Ни хозяин, ни слуга не обращали, казалось, никакого внимания ни на пристальные взгляды, ни на порой слишком громкие вопросы.

Свернув к северу, граф увидел вдалеке купол Святой Софии. Ему он показался огромной перевернутой серебряной чашей, сверкавшей в небесах, и он невольно натянул повод, удивляясь, чем удерживается этот купол. У него родилось желание войти внутрь и получить ответ на этот вопрос. Теперь, после вести от Магомета, он мог распоряжаться своим временем как угодно, а дело явно того стоило.

У входа в знаменитое здание он передал коня темнокожему слуге и без сопровождения вступил во внешний двор.

Здесь разрозненными группами стояли самые разные люди — воины, гражданские, монахи и женщины; граф приостановился, чтобы осмотреть фасад здания — холодный и сурово-простой от карниза до основания, — и почти сразу и сам сделался предметом любопытства. Вскоре с улицы вошла монашеская процессия, с непокрытыми головами и в длинных серых рясах; братья монотонно бубнили откровенно гнусавыми голосами. Графа привлекли их бледные лица, запавшие глаза и неухоженные бороды; он выждал, пока они пересекут двор. Бороды были неухоженными, но отнюдь не седыми. То было первым из наблюдений, которые он впоследствии передал Магомету: защитой Византию ныне служили одни лишь его стены, юношей его влекла к себе Церковь, вместо мечей вложив им в руки четки. Не мог граф не отметить и того, что в то время, как итальянские «фрати» были полнотелы, здоровы и жизнерадостны, эти, судя по всему, искали смерти через самые суровые способы покаяния. Мысли его вернулись в храм, и он вспомнил услышанные где-то слова: каждый час каждого дня с пяти утра и до полуночи в Святой Софии отправляется та или иная служба.

Несколько широких каменных ступеней привели его к пяти широко раскрытым бронзовым дверям. Процессия постепенно исчезала за одной из них, граф же выбрал другую и поспешил внутрь, дабы понаблюдать, как они входят. Он оказался в просторном вестибюле, остановился и тут же забыл про серых братьев. Куда ни посмотри — и на стенах, и на потолке каждый дюйм пространства был заполнен яркой мозаикой из стеклянных квадратов, изысканно подобранных по оттенкам цвета. Что ему оставалось, кроме как стоять и смотреть на Христа, вершащего суд над миром? Это изображение никогда раньше не завладевало его мыслями. Когда он очнулся, процессия уже исчезла.

Из вестибюля вели уже девять бронзовых дверей. Центральная, самая большая, находилась рядом с Корти. От легкого толчка она бесшумно открылась; шаг-другой — и он оказался в центральном нефе Святой Софии.

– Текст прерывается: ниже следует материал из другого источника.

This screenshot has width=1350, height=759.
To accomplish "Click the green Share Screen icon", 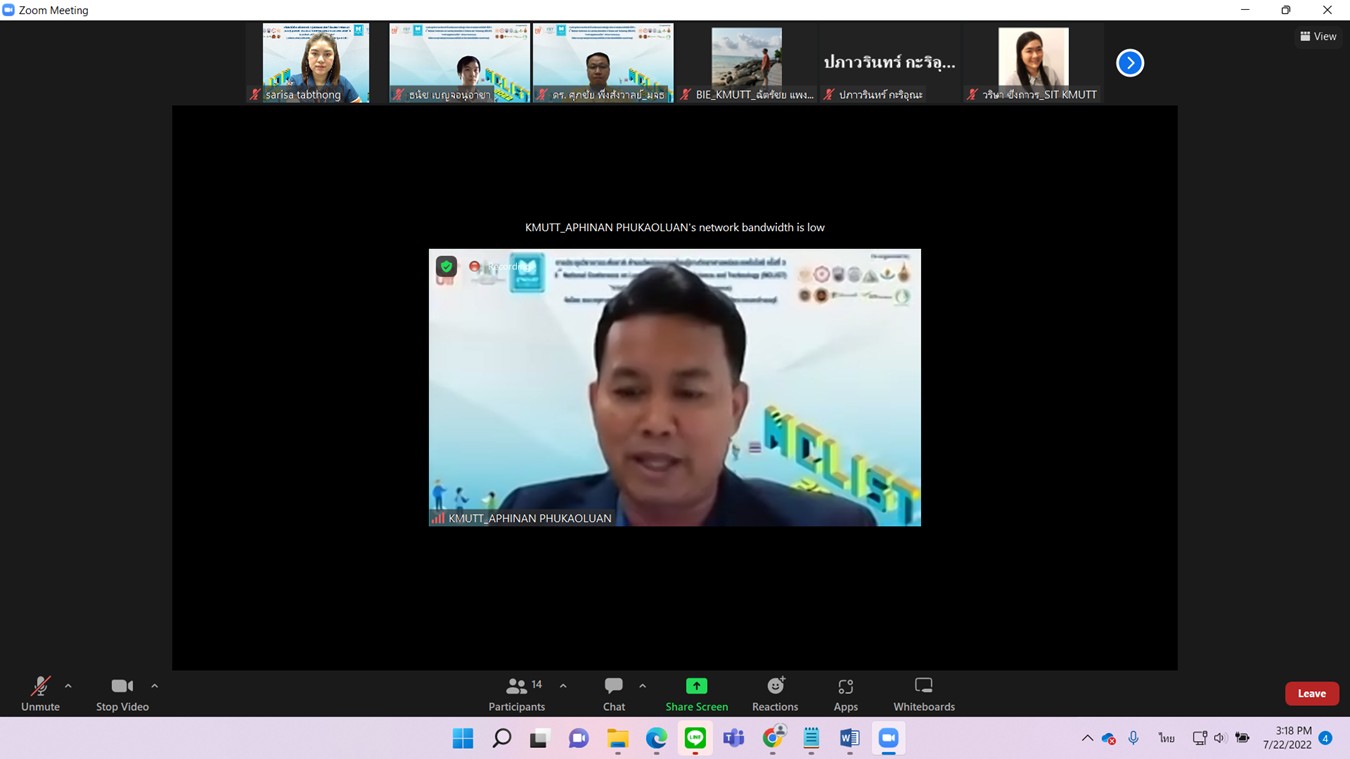I will 696,686.
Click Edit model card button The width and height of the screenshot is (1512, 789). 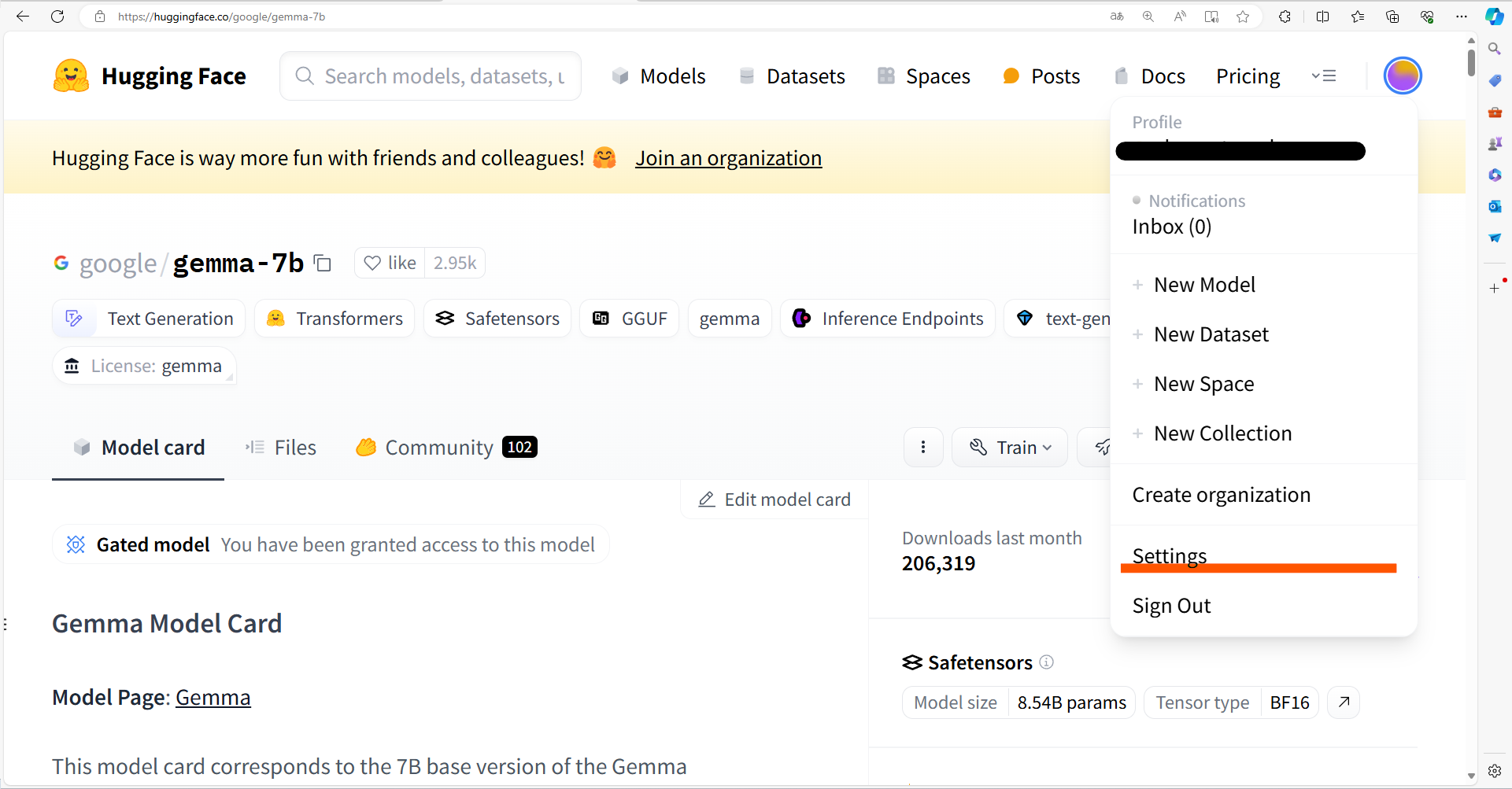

Читатель наверняка помнит, как князь Владимир, внук русской княгини Ольги, прибыв в Константинополь за своей невестой, впервые вступил под своды Святой Софии и, пораженный увиденным и услышанным, пал ниц и обратился в христианство. Примерно те же чувства испытал и Корти. В определенном смысле и он был неверующим, получившим отчасти варварское воспитание. Он провел много часов рядом с Магометом, пока тот, по природной склонности, строил на бумаге дворцы и мечети, заботясь прежде всего о размерах, роскоши и оригинальности. Однако даже самые смелые фантазии принца меркли рядом с этим помещением. Будь это пещера на берегу океана, еще один Лазурный грот, наполненный всеми мыслимыми оттенками света и цвета, граф и то не был бы так ошарашен. Он плохо разбирался в архитектуре, имел представление лишь о нескольких строительных приемах и уж совсем ничего не знал о тайнах сочетания элементов, с помощью которых гениальные зодчие достигают совершенства форм, пропорций и положения одного камня относительно другого; однако, представ перед взором, эти находки тронули его до глубины души. Граф медленно сделал четыре-пять шагов вперед, изумленно озираясь, — его интересовали не детали и не построение многочисленных сюжетов, на которые он смотрел, его не занимали высота, ширина, глубина и стоимость — мрамор на полу во всем многообразии форм и оттенков, полный отражений, точно водная гладь, исторические колонны, разнообразные арки, уходящие вдаль галереи, карнизы, фризы, архитравы, вызолоченные кресты, мозаики, окна, сплетения лучей света: тут сияние, а там тень — апсида в восточной части и расположенный в ней алтарь в звездном свечении горящих свечей и в искрах, вылетающих из граней драгоценных камней и металлов, отлитых во всевозможные предметы культа: паникадила, дискосы, потиры, подсвечники, покровы, хоругви, распятия, плащаницы, кресла, Богоматерь, Христос-Младенец и Христос распятый — и надо всем этим, над малыми куполами, над арками, точно подвешенными в воздухе, царил, взметнувшись ввысь и раскинувшись вширь, столь близкий и столь далекий, главный купол Святой Софии, неподвластный повторению, самодостаточный, более юное небо под более старым, — и пока граф делал эти несколько шагов, все слилось в единое целое, заставив его чувства затрепетать, отменив любые мысли и вопросы.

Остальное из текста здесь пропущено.